Nonsurgical Treatment

Approximately 80% to 95% of patients have success with nonsurgical treatment.

Rest. The first step toward recovery is to give your arm proper rest. This means that you will have to stop participation in sports or heavy work activities for several weeks.

Non-steroidal anti-inflammatory medicines. Drugs like aspirin or ibuprofen reduce pain and swelling.

Wrist stretching exercise

Wrist stretching exercise with elbow extended.

Physical therapy. Specific exercises are helpful for strengthening the muscles of the forearm. Your therapist may also perform ultrasound, ice massage, or muscle-stimulating techniques to improve muscle healing.

Brace. Using a brace centered over the back of your forearm may also help relieve symptoms of tennis elbow. This can reduce symptoms by resting the muscles and tendons.

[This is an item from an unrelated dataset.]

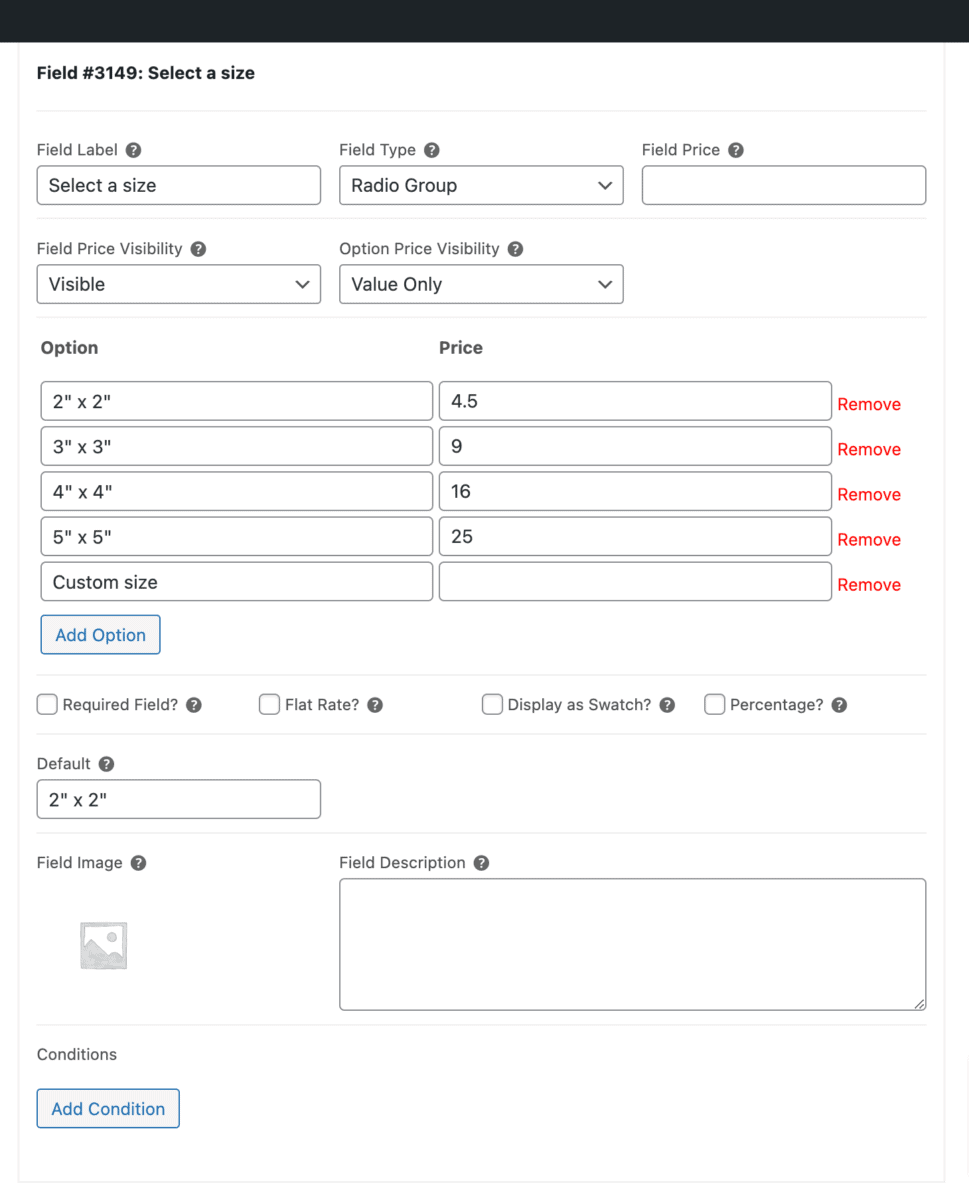Click the help icon beside Field Type
969x1200 pixels.
tap(431, 150)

Steroid injections. Steroid injections are commonly used in the treatment of lateral epicondylitis but recent research suggests that cortisone injections may worsen the overall recovery process in the long term. I recommend against cortisone injections for my patients that present with tennis elbow but many people I evaluate have already had them.

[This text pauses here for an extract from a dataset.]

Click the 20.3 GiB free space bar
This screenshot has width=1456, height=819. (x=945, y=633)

Tenex procedure. The Tenex procedure is a newer treatment that was introduced about 5 years ago and it can be very effective for this individuals that do not respond to conservative treatment and their pain persists for longer than 4-6 months.

Surgery. As a last resort an open surgical procedure can be performed by an orthopedic surgeon. It has a good track record for those that are just not able to recover from their chronic elbow pain.